The purpose of creating this portfolio is twofold. Firstly it is an attempt to keep my hand in at web development by learning a new web framework. WIth experience working in a professional context with VUE.js and AngularJS I wanted to harness the benefits of a "universal" app development framework such as Nuxt.js and build something that renders first on the server for the benefits of speed and SEO. Secondly I want a place to upload blog posts in to accompany the machine learning projects that I am working on. Having recently completed a Master's in Artificial Intelligence and Machine Learning I am building a portfolio of toy ML projects to advance my understanding of the subject and ultimately gain employment as a data scientist or machine learning engineer.
Implementation
Pages
As mentioned above Nuxt Content is at the center of this web app.
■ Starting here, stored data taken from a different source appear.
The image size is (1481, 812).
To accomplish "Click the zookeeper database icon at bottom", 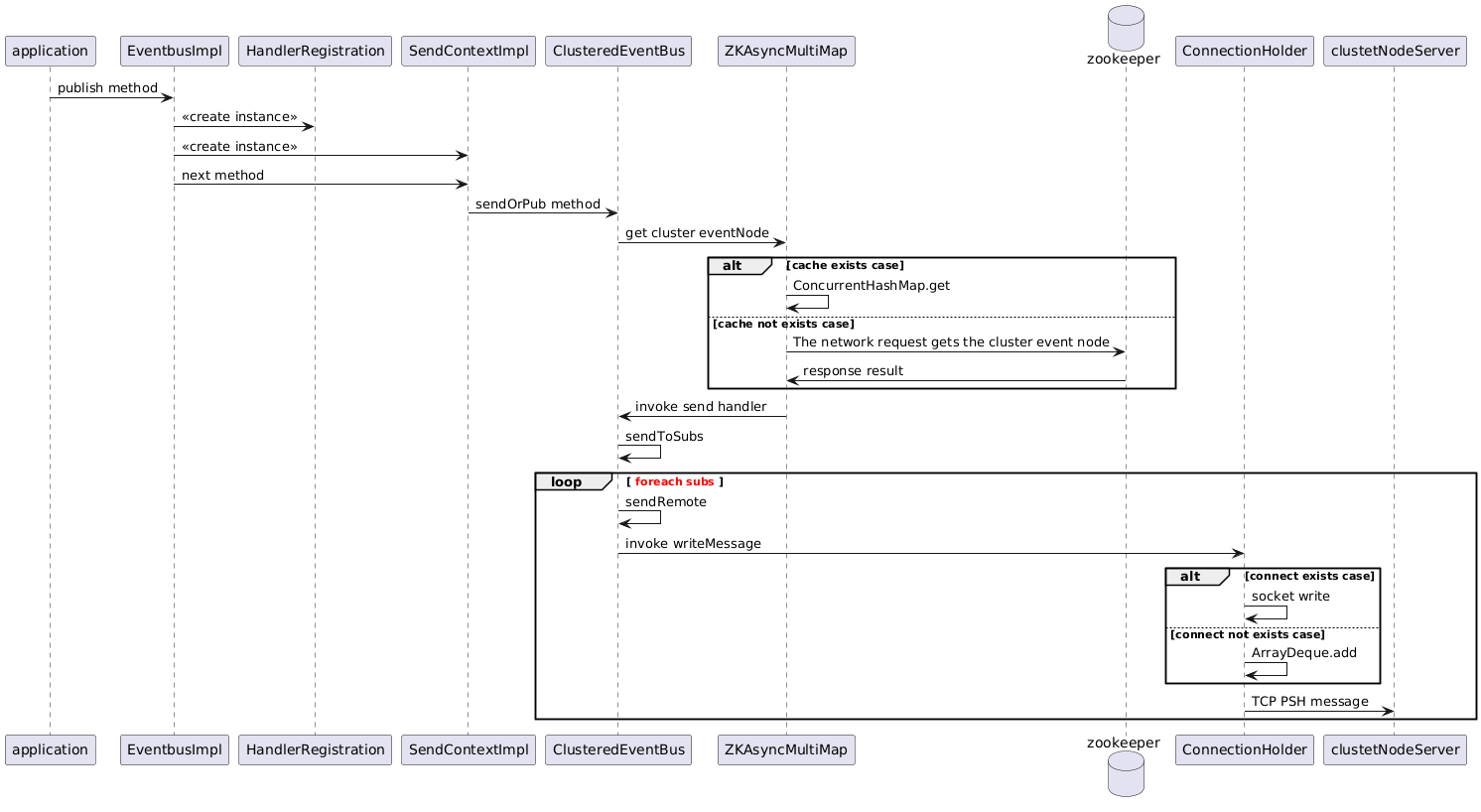I will coord(1125,774).
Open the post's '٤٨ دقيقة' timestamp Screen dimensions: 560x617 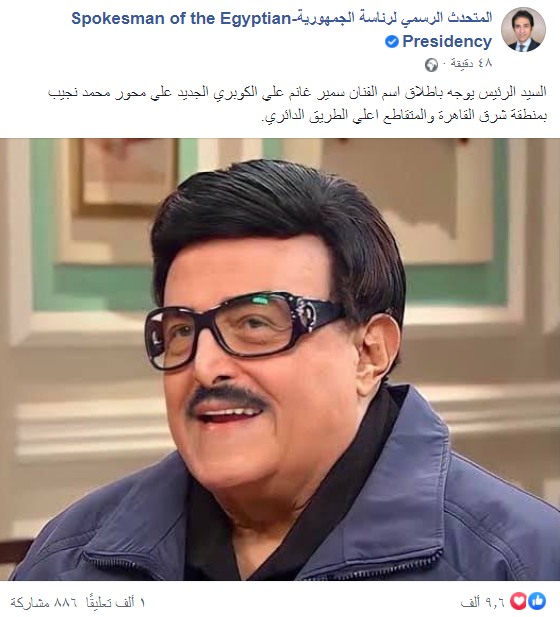471,63
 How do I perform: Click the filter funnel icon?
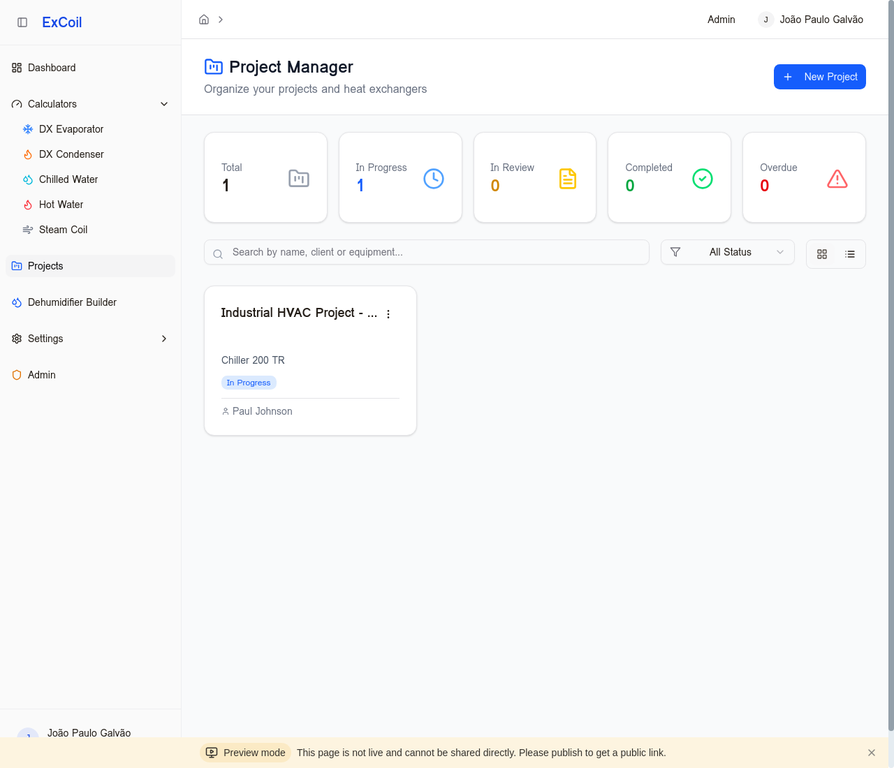pos(676,252)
Posts are stored in the /blog folder and queried with the following code:-
const query = queryContent("/blog")
.where({ _path: { $ne: "/blog" } })
.only(["_path", "title", "publishedAt"])
.sort({ publishedAt: -1 });
The title is inferred from the h1 of the markdown, the publishedAt property is inserted in the markdown file using front matter. According to the documentation "Front-matter is a convention of Markdown-based CMS to provide meta-data to pages, like description or title." The pages are then sorted by the publication date and grouped according to year for display in the blog table.
Table of Contents
Each blog post displays a table of contents, these are obtained from the doc.body.toc.links
and passed as props to the <TocLinks>
component, which has the following template:-
<template>
<ul>
<li v-for="link in links" :key="link.id">
<NuxtLink
:to="{ path: route.path, hash: `#${link.id}` }"
:class="{
'ml-4': level === 1,
'ml-8': level === 2,
'ml-12': level === 3,
'ml-14': level === 4,
'ml-16': level === 5,
'text-green-600 dark:text-green-400':
activeId === link.id,
}"
>
{{ link.text }}
</NuxtLink>
<TocLinks
:links="link.children"
:level="level + 1"
:active-id="activeId"
/>
</li>
</ul>
</template>
As can be seen the component is called recursively to render progressively indented section headers. The IntersectionObserver
class is also used to display the current section as it scrolls into view, the highlighted section will change as the very top of the section scrolls across the top of the page:-
const callback = (entries) => {
for (const entry of entries) {
if (entry.isIntersecting) {
activeId.value = entry.target.id;
break;
}
}
};
observer = new IntersectionObserver(callback, {
root: null,
rootMargin: "0% 0px -95% 0px",
threshold: 1,
});
elements = document.querySelectorAll("h2, h3, h4, h5, h6");
for (const element of elements) {
observer.observe(element);
}
Aesthetics
The overall style of the site is left deliberately minimal, save for some animations on page transition and some emojis 😉. The reason for this is that the primary focus is on machine learning projects, CSS is not my forte.
It is possible to toggle the theme between light, dark and system settings on the right of the navbar. The system setting will adopt the colour set in the users system preferences. The inbuilt useColorMode()
function returns the color mode and works out of the box with Tailwind css. Setting global css styles for the body element is performed in default.vue
along with setting the font as Roboto.
<style>
body {
font-family: "Roboto";
@apply
bg-white
dark:bg-gray-900
text-gray-700
dark:text-gray-300;
}
</style>
If your system setting is light mode... try the dark mode! It looks way better 🌙
Deployment
The site is hosted using render this provides a simple and intuitive service for publishing a static site directly from a git repository. As can be seen from the projects page my git provider of choice is gitlab. SSR (server side rendering) is enabled by default in Nuxt.js meaning universal rendering will occur. "Universal rendering allows a Nuxt application to provide quick page load times while preserving the benefits of client-side rendering. Furthermore, as the content is already present in the HTML document, crawlers can index it without overhead." (documentation)
Conclusion
This was a brief overview of what went into making this site. My overall feelings are that it will be easy to maintain as it is written in markdown. This means producing blog posts should require minimal coding and leaves me to focus on other projects.
I would like to acknowledge Piotr Jura, the instructor of the udemy course "Master Nuxt 3 - Full-Stack Complete Guide". The website is largely built on this course with a few small tweaks.
More blog posts will follow in 2025 as I build out my machine learning portfolio. There may also be some game dev posts. Until then, thankyou for reading and have a great 2025!